P-ART: Quality of thinking behind PR and marketing

Homer defends his honour from an aggressive sexual advance from the Cerne Abass Chalk Giant

Public Relations and Marketing are much maligned businesses – Practitioners probably rank, at least from a public perception, alongside estate agents or politicians as people you could not entrust with such a delicate bauble as the truth. The term ‘spin’ is almost definitely the next word your average Joe or Jo would contemptuously spit out in a game of word association in which the previous word or phrase was PR!

A good friend of mine, the editor of a major woman’s glossy who shall remain nameless for fear of reprisal, says the modern PR is intellectually limited, celebrity obsessed and shallow. Wow! That is pretty damning!

Yet there are many examples of PR work in which the quality of thinking and execution have been elevated into an art like form. A form that could be called P-Art. Okay, as a piece of terminology it’s perhaps a title clumsy, you can see where I have gaffer taped over the join, but this is my blog!

Homer takes the high ground in The Telegraph.

BUILD AN ARC!
Referring you to the pictured chalk giant publicity stunt.
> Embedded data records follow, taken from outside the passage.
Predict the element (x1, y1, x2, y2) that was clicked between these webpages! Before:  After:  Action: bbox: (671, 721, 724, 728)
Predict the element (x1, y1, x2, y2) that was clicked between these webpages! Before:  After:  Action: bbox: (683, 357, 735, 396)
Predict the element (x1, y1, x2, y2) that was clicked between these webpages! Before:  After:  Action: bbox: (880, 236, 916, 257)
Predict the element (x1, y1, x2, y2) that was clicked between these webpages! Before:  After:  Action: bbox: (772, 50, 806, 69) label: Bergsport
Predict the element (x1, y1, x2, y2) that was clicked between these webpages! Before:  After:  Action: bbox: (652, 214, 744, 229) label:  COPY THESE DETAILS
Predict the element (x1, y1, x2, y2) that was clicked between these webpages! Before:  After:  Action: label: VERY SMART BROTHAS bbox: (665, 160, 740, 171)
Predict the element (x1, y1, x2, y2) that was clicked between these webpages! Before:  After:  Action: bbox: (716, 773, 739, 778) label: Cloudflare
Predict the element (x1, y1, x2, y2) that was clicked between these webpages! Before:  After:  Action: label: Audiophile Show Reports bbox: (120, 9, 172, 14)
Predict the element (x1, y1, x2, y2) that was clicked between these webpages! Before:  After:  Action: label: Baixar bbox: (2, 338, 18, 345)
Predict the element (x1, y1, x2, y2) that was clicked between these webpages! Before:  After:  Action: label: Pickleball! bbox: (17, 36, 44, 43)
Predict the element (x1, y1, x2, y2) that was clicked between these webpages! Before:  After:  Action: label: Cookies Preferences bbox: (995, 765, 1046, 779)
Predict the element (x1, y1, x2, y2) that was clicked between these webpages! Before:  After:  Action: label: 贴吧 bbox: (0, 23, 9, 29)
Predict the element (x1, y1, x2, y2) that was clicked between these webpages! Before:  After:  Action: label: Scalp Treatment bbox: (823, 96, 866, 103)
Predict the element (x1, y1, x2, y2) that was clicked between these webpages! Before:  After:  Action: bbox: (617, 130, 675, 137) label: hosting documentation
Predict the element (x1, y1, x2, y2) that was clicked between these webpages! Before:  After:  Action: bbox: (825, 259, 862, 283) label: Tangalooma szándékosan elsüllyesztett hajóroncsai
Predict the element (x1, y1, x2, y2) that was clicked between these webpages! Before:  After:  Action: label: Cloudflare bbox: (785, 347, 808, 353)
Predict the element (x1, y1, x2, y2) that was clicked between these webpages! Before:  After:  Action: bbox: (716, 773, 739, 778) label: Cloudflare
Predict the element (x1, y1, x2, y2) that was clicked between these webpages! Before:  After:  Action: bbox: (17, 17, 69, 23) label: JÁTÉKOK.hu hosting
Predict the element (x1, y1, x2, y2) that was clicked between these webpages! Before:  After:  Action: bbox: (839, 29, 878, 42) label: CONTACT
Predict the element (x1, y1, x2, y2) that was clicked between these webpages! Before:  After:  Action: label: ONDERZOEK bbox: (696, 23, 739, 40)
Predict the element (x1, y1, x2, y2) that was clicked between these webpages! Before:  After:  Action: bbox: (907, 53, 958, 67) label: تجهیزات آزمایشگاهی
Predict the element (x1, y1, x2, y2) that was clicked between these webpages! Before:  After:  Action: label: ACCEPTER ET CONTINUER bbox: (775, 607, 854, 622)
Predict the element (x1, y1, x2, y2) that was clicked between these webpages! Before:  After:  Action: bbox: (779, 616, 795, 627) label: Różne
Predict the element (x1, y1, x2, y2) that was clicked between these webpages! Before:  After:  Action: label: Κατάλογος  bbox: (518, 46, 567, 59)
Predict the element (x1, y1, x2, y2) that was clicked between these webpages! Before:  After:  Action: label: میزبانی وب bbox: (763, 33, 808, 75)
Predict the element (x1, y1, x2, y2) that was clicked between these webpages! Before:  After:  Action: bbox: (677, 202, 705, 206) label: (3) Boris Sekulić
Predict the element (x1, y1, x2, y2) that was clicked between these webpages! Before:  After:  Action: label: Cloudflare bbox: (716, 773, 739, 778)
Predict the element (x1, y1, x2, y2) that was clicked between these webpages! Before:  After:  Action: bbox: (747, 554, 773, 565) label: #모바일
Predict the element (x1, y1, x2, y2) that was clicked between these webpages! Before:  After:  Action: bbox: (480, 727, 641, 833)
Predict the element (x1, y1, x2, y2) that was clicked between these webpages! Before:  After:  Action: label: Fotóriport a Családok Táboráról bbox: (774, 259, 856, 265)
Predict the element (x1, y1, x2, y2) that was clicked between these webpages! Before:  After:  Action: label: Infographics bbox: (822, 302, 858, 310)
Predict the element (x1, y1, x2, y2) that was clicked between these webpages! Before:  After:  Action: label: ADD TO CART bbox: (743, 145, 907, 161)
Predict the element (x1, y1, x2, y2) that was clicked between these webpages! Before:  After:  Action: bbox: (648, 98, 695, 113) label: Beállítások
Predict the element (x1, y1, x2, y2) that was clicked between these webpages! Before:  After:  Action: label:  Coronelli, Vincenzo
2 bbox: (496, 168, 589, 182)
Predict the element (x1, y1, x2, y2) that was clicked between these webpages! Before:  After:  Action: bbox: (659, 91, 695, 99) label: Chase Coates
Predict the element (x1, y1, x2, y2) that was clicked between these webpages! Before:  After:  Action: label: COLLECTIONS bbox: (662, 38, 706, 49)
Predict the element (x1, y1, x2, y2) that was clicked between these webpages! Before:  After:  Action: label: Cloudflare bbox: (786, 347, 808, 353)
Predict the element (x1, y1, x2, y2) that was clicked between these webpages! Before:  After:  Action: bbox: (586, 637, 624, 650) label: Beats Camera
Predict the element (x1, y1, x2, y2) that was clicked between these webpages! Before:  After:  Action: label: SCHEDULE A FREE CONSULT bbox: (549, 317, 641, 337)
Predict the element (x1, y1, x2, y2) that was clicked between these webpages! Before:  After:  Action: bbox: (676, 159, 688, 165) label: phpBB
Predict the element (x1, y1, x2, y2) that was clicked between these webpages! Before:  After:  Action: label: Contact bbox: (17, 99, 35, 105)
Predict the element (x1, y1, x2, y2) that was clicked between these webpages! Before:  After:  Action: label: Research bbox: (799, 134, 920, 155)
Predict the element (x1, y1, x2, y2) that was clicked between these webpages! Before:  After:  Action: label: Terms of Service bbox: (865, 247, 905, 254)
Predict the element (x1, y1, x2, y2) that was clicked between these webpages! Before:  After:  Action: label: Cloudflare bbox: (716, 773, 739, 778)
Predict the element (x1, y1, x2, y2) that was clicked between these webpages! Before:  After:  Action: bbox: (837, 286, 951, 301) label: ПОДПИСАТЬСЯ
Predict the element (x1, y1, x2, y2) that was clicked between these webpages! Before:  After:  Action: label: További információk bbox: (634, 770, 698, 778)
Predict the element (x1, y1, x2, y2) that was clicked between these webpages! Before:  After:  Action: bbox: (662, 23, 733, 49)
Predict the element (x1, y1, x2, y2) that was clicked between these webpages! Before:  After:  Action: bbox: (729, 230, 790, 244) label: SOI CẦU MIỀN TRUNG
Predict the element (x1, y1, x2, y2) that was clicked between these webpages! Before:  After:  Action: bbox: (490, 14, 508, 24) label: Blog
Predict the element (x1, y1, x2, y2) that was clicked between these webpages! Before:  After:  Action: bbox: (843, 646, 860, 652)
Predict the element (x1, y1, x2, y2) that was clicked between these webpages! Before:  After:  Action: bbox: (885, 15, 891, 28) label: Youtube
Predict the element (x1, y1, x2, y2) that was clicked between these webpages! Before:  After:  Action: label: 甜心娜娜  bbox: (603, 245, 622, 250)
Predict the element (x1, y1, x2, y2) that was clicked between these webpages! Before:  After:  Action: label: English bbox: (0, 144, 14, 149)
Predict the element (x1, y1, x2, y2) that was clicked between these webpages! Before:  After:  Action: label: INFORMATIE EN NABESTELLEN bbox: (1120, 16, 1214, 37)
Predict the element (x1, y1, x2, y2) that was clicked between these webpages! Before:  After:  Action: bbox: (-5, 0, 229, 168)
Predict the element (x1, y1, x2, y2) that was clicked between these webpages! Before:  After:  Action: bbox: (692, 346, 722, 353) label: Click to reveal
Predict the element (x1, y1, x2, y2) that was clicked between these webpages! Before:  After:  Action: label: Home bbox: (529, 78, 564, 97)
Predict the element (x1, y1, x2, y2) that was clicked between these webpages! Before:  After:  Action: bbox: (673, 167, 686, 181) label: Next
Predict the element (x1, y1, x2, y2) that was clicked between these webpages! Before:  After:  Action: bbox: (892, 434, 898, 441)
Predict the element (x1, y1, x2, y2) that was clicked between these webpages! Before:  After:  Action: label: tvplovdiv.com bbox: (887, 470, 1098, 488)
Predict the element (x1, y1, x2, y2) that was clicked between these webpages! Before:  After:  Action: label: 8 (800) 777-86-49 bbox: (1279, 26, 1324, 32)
There is a definite and deliberate narrative arc in the visual. Firstly the image depicts Homer practically naked cowering from a sexually aggressive advance by the chalk giant. The fact that the giant sports an erection and is brandishing a giant club above his head as the set up to a joke. The punch-line is that Homer defends himself in the only way he knows how: By protecting himself, and his honour with his own giant donut. The resulting imagery is funny; therefore irresistible to picture editors, and caption writers alike: The narrative arc was not lost on for instance, The Sun, who ran with the story under the caption Homer Sexual – a very blunt joke but entirely in keeping with brand Simpsons.

CULTURAL VANDALISM!
However, to land such a work as this at media as more than just a picture with associated caption comment, or in fact to land any coverage at all, the practitioner has to ensure depth of story to provide compelling reasons for editors to run with it – which is where the art of PR comes in: Homer is a classic American pop culture icon, the chalk giant is a classic world heritage icon: The juxtaposition of one against the other in this way could be seen as an act of cultural vandalism. The argument was made that it may well be vandalism, BUT… if you left Homer on there for a 1000 years then he too would become a heritage icon as potent as the chalk giant. This is hard to argue against. Particularly when you consider that the origins of the giant are actually lost to history, and there is a significant school of thought that the giant was actually an early form of graffiti – a crude caricature of Oliver Cromwell in fact! Again an act of vandalism becoming a heritage icon with the passage of time. All these angles were used in the intense debate that built up online to provide depth and a solid rationale to the work. It didn’t stop there…

Never offend a Pagan.

IF SOMEONE OFFENDS YOU, DO A RAIN DANCE!
The giant is also interpreted as a fertility symbol by Pagan groups. Some tongue in cheek controversy was courted with these special interest groups; the Dorset Pagans, whose home turf included the land the giant is carved upon were most offended and denounced the work to all media as an affront to the ancient fertility symbol. They held a rain dance in an attempt to wash Homer away from the sacred site. This was capitalised on at media and rolled out as part of the development of the story – it is the sort of thing you could actually imagine happening in an episode of The Simpsons – life imitating art. The media lapped it up. £18 million of coverage in the UK alone. Every tabloid, every broadsheet and every terrestrial broadcast news show featured the work. P-art!